Update on Patents and Chocolate Chip Cookies
SCOTUS Ruled In Time For
National Chocolate Chip Cookie Day
An update on patents, genes, and chocolate chip cookie recipes.
Back in June for National Chocolate Chip Cookie Day (not to be confused with National Chocolate Chip Day which is August 4th) I told you about a case relating baking chocolate chip cookies to patents. (Click here to read the original post.) I promised you an update once the case was decided and I’m pleased to announce that I have it. But first. . . .
Let’s Talk About Food So Good It Needs a Legal Disclaimer
Warning: These cookies are beyond simple to make, you probably have all of the ingredients in your kitchen right now, and they are addicting like you wouldn’t believe. The saltiness of the potato chips mixes with the sweetness of the chocolate. You will be powerless to resist. Do not make these if you lack self control. Do not make these if you are hungry. Do not make these if you have a mouth. Do not make these. Ever. At all. Unless you want a really yummy treat, but be sure to proceed with caution.
It is a rare thing to find a cookie recipe so good that it has a legal disclaimer on it, but there it is. These are for fabulous Chocolate Chip Potato Chip cookies! If you choose to ignore the warning you can click here to get the recipe. I wanted to share this because National Chocolate Chip Day is also the anniversary of the birth of the first potato flake, which happened in 1958.
Why did we think we needed flaky potatoes? In the years following World War II, more and more consumers wanted convenience foods. Dehydrating potatoes for later use is a process entailing an overnight freezing and thawing cycle plus low humidity. The ice crystals that formed forced openings in the cell tissue allowing for liquid to escape.” Dehydrated potatoes can be the basis for instant mashed potatoes, gnocchi, and of course, potato chips.
Now Watch How I Put It All Together
You wouldn’t expect chocolate chips and potato chips to come together and make a great cookie, but they do. You probably wouldn’t expect chocolate chips, potato chips, and the U.S. Supreme Court would come together to make a great legal explanation of a patent case, but just like the cookies – it works.
The case I referenced at the top of the page was Association for Molecular Pathology et al. v. Myriad Genetics et al. Justice Sonia Sotomayor discussed baking chocolate chip cookies in the context of this case about whether Myriad Genetics could have valid patents on certain human genes.
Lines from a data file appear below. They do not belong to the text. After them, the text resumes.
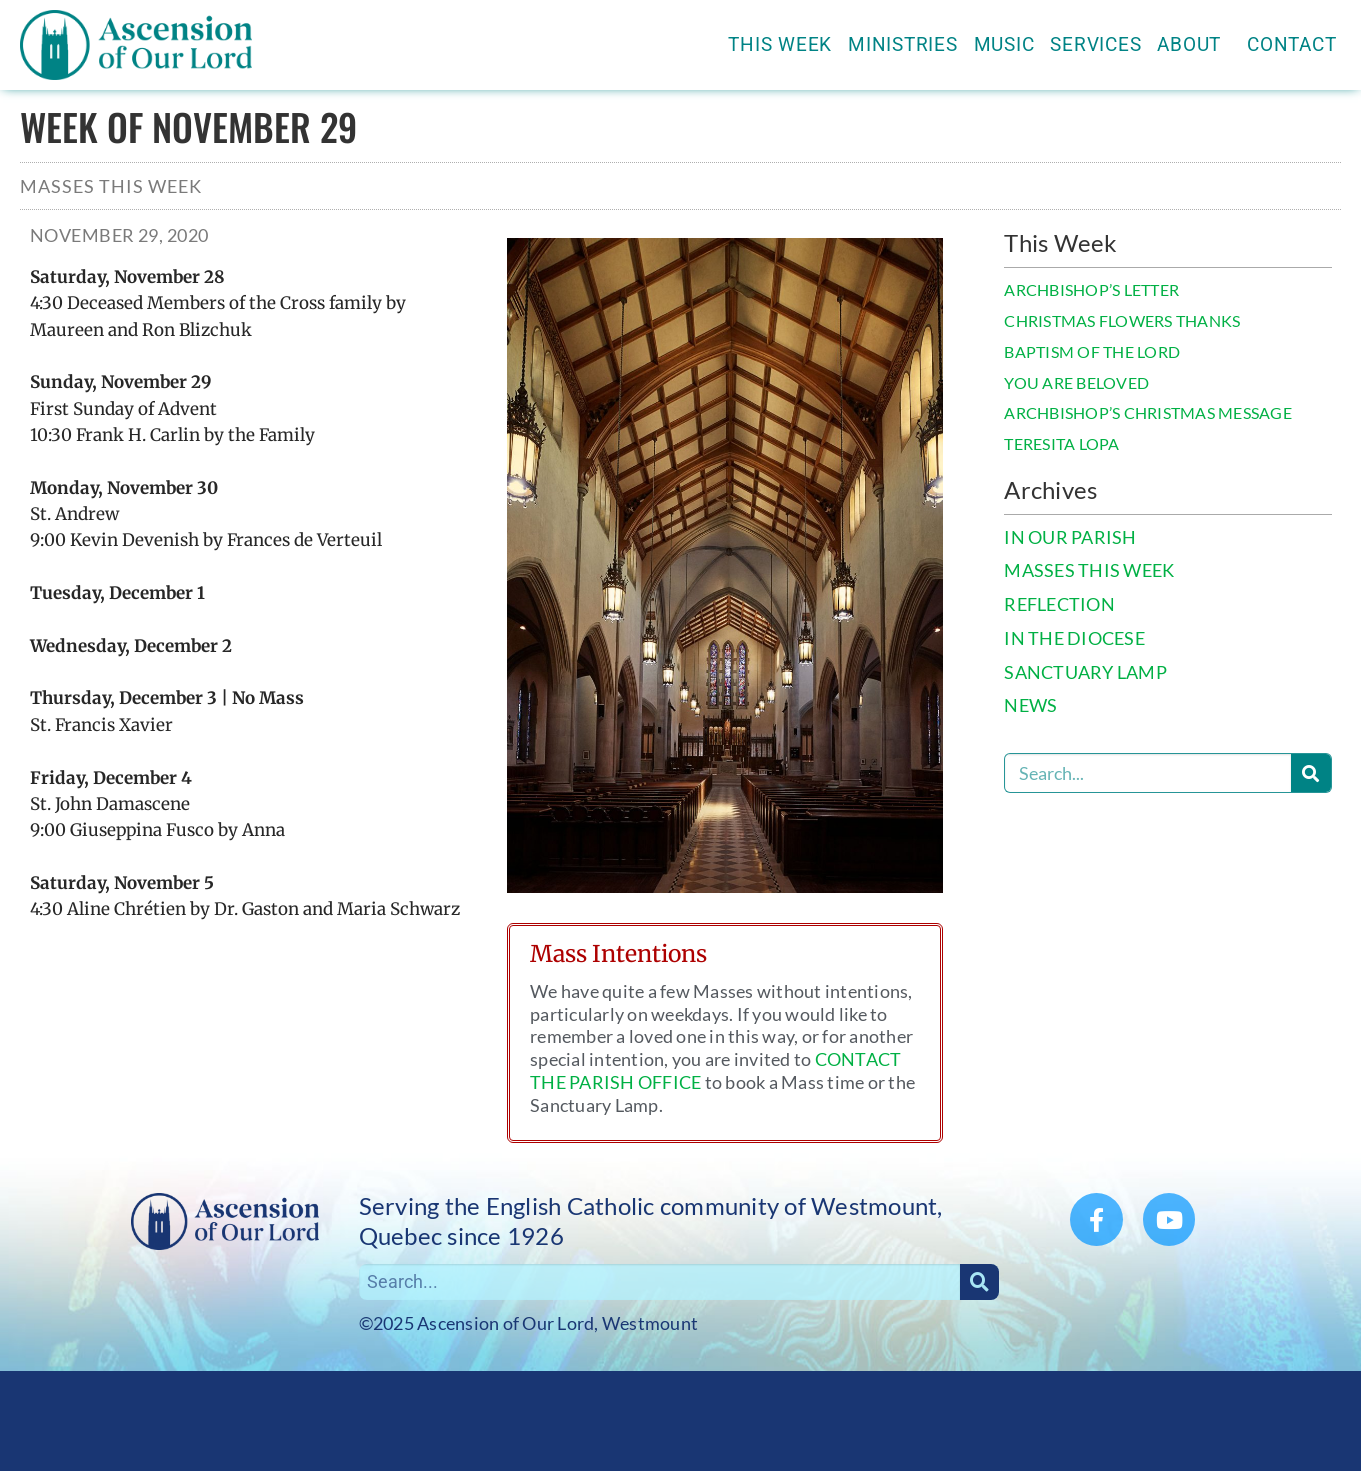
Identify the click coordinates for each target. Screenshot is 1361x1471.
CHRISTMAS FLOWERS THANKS (1122, 320)
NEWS (1030, 705)
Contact (1291, 44)
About (1194, 44)
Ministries (903, 44)
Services (1095, 44)
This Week (780, 44)
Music (1004, 44)
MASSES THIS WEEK (1089, 570)
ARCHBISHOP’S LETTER (1091, 289)
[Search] (1311, 773)
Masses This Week (111, 186)
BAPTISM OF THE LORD (1092, 351)
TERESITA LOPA (1061, 443)
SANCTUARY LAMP (1085, 672)
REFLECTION (1059, 604)
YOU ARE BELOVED (1076, 382)
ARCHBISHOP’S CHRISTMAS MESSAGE (1148, 412)
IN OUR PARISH (1070, 537)
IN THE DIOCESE (1074, 638)
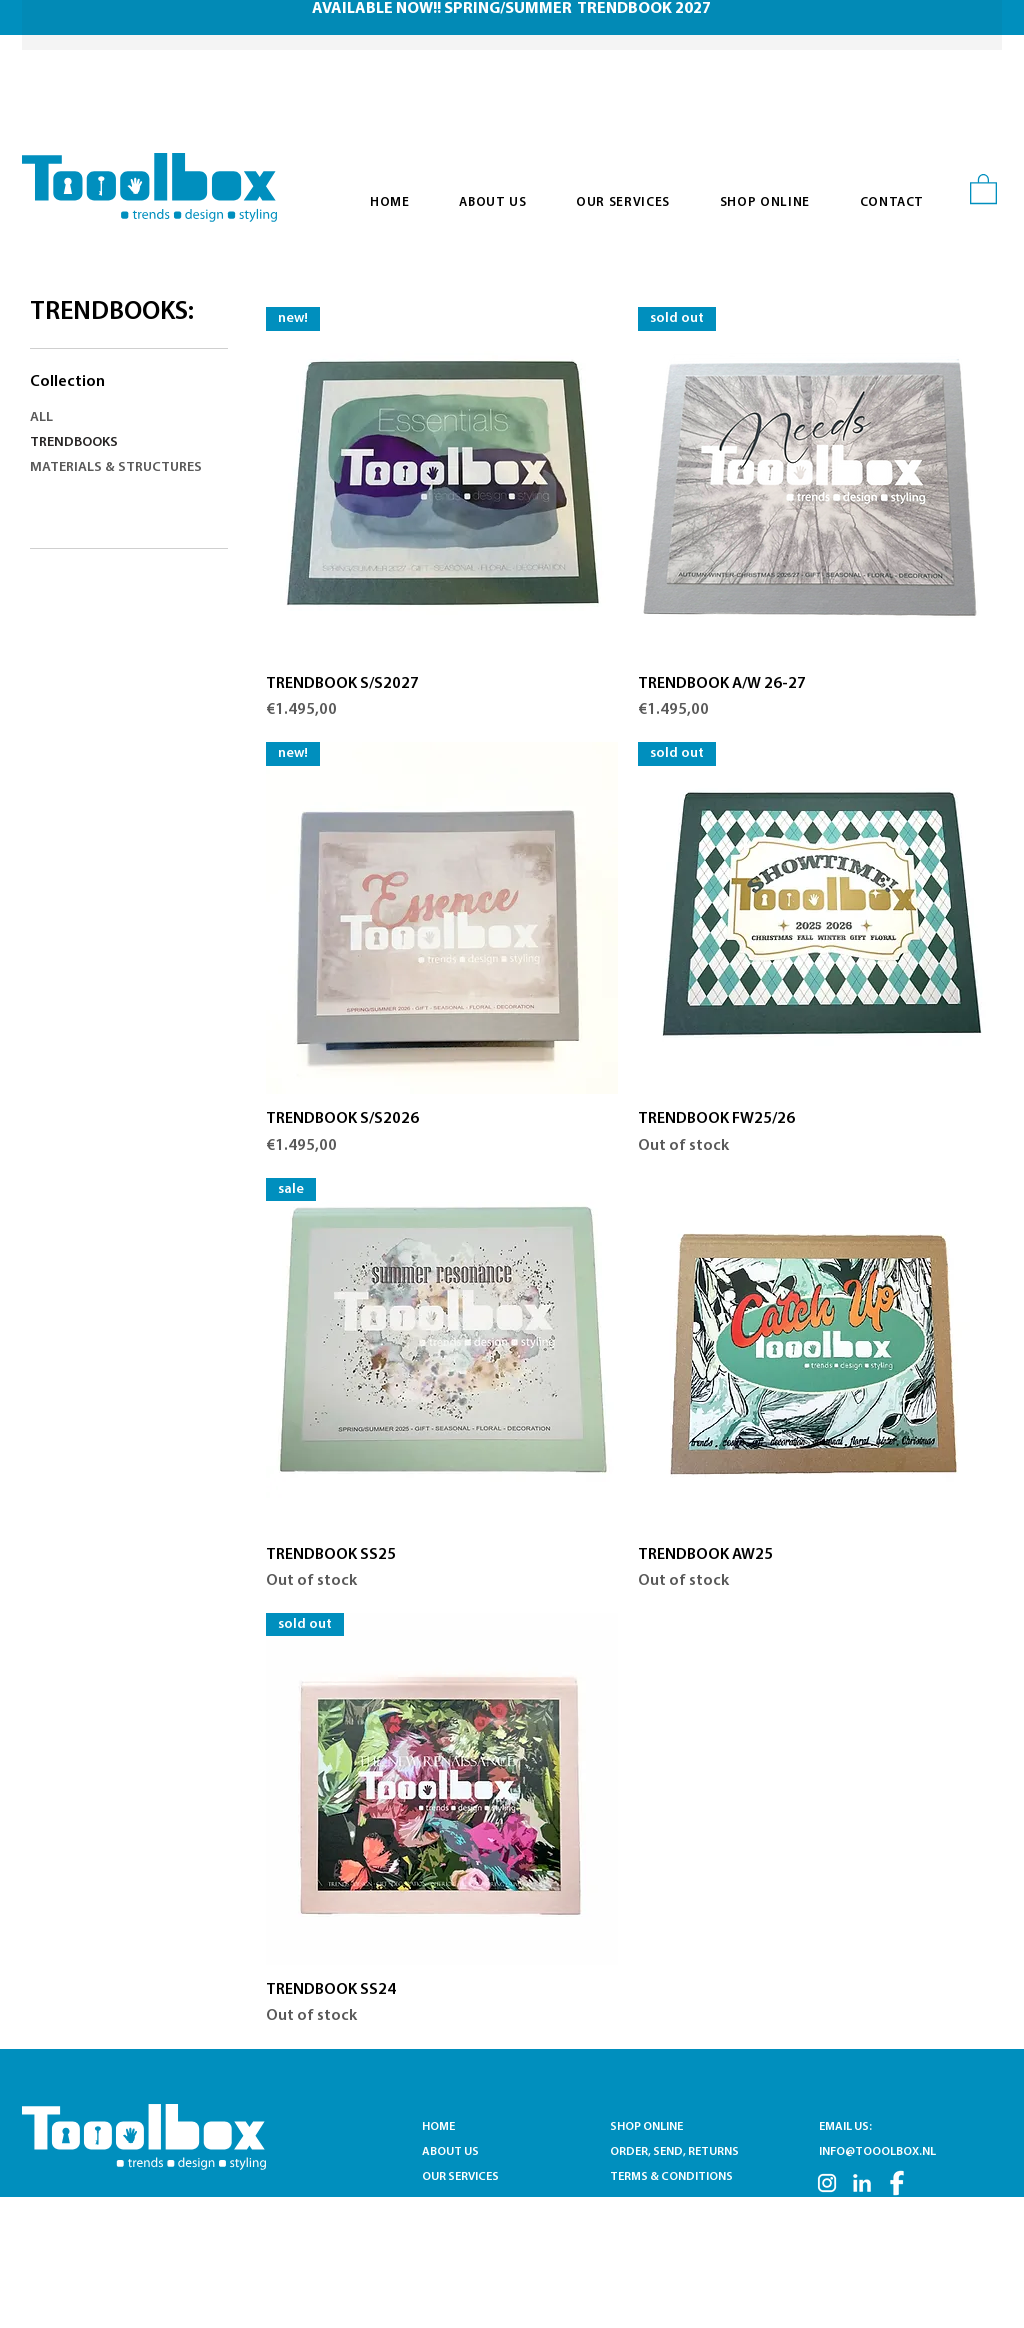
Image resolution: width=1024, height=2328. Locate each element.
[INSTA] (827, 2183)
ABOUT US (450, 2152)
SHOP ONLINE (646, 2127)
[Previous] (71, 25)
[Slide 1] (500, 5)
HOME (438, 2127)
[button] (983, 188)
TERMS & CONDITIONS (671, 2177)
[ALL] (121, 418)
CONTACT (450, 2202)
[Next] (953, 25)
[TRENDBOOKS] (121, 443)
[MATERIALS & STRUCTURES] (121, 468)
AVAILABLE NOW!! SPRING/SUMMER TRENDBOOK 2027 (511, 9)
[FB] (897, 2183)
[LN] (862, 2183)
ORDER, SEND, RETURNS (674, 2152)
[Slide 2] (525, 5)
Myriad had unraveled the 20,000 human genes in a molecule to isolate the BRCA1 and BRCA2 genes, the same genes that Angelina Jolie went public about regarding her steps to prevent breast cancer. Myriad had patents on these genes, which show a significantly higher chance of developing breast or ovarian cancers. Isolating these genes lead to genetic tests, drugs, vaccines, and genetically modified crops. Myriad already has patents many of these related items.
Justice Sotomayor made an analogy to baking chocolate chip cookies: “I can bake a chocolate chip cookie using natural ingredients: salt, flour, eggs, butter,” she said. “And if I [combine] those in some new way, I can get a patent on that. But I can’t imagine getting a patent simply on the basic items.” She directed her question to Myriad’s attorney: “So I put salt and flour, and that’s different? Now you can get a patent on the flour?”
Similar to Justice Sotomayor’s analogy, the potato and the potato flake are like the Myriad case. The potato itself is a product of nature—thus, no one can patent the potato. However, the process of making dehydrated potato flakes could be patented.
So how did the Supreme Court rule?
The Supreme Court ruled a naturally occurring DNA segment (BRCA1 and BRCA2 genes) is a product of nature and is not eligible for a patent just because Myriad isolated these genes. The Court also ruled manmade cDNA is patent eligible because it is not naturally occurring.
What This Means To Consumers
The real result of the Supreme Court’s ruling is a happy one for the ordinary American. Myriad charged about $4000 for testing on the two genes. Because Myriad had a patent (which, in this situation, basically worked like a monopoly, prohibiting other companies from testing for these genes), women had no choice but to pay the $4000 or forgo the testing. With this Court ruling, there now will be market competition to develop other less expensive tests for the gene. It’s anticipated tests can actually be administered at about $1000 now and a patient have all 20,000 of her genes sequenced. And, women with less economic power now have a better chance to conquer, and even avoid, breast cancer.